The bluebuck is now the sixth species in Colossal’s growing de-extinction portfolio, joining the woolly mammoth, dire wolf, Tasmanian tiger, dodo, and moa. With a target birth year of around 2028, the clock is officially ticking.

The Animal Colonial Hunters Wiped Out in 150 Years

The bluebuck, known scientifically as Hippotragus leucophaeus, was a medium-sized antelope with a striking silvery slate-blue coat that once grazed the open grasslands of South Africa’s southwestern Cape region. It stood roughly four feet tall at the shoulder, with backward-curving ringed horns reaching nearly two feet in length. When it ran at speeds close to 50 miles per hour, witnesses said it looked like a streak of pale blue sky cutting across the plains.

That beautiful coat became its death sentence.
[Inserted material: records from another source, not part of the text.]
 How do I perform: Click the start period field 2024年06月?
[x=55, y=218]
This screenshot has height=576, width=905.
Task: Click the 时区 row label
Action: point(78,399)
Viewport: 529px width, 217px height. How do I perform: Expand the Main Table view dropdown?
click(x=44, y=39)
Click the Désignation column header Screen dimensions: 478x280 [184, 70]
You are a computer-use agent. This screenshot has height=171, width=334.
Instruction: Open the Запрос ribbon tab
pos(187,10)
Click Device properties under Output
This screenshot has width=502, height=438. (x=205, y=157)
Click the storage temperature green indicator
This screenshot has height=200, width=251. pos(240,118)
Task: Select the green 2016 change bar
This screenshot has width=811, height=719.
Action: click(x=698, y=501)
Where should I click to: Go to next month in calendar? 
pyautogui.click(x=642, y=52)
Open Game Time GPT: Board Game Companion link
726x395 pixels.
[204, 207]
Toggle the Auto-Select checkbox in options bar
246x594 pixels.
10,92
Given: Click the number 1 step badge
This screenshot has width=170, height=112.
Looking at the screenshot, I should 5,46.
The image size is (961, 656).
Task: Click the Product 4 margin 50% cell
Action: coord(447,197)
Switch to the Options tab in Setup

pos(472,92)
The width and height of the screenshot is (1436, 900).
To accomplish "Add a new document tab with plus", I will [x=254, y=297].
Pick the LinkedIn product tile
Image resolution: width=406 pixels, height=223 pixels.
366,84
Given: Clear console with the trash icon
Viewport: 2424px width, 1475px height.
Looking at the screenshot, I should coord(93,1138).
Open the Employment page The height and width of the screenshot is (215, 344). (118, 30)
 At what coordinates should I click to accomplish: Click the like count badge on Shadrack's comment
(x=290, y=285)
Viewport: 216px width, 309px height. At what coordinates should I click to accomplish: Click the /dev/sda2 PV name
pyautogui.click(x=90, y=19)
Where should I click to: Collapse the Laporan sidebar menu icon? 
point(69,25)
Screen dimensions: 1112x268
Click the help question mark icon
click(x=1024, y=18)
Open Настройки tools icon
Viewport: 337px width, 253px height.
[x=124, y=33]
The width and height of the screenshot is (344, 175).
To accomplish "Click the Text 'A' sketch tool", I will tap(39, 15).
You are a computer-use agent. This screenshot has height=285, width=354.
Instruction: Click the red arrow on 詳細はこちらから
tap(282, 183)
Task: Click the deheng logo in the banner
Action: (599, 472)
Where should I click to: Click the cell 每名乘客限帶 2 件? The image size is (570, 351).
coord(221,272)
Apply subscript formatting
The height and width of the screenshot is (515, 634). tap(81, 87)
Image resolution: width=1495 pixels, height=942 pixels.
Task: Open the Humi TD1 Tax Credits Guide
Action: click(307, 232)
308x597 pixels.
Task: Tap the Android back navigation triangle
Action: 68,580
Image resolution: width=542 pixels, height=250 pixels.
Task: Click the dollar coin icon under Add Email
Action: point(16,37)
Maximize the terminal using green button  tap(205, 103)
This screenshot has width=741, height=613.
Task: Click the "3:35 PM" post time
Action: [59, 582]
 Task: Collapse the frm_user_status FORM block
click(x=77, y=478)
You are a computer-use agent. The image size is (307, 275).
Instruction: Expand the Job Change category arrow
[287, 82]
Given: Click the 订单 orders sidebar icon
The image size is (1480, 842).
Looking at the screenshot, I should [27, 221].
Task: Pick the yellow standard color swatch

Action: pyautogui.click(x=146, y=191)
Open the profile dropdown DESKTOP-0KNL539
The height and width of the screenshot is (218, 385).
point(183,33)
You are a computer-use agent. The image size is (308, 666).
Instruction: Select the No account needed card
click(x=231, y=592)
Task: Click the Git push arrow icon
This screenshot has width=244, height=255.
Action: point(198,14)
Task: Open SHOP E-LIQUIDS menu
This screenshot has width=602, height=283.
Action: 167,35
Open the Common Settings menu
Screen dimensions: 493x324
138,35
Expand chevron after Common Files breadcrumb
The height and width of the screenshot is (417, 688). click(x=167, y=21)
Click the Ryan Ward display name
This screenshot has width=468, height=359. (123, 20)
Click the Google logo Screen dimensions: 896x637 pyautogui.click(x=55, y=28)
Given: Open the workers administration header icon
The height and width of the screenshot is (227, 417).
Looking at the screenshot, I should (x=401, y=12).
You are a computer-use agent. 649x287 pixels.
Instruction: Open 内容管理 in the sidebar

European settlers pouring into the Cape from around 1650 hunted the bluebuck relentlessly, prizing its unusual pelt. Habitat loss and competition for grazing with livestock pushed the species further toward collapse. The German biologist Hinrich Lichtenstein recorded the death of the last known bluebuck in 1799 or 1800. The entire destruction took roughly 150 years. The bluebuck holds the grim distinction of being the only large African mammal known to have gone extinct in recorded history.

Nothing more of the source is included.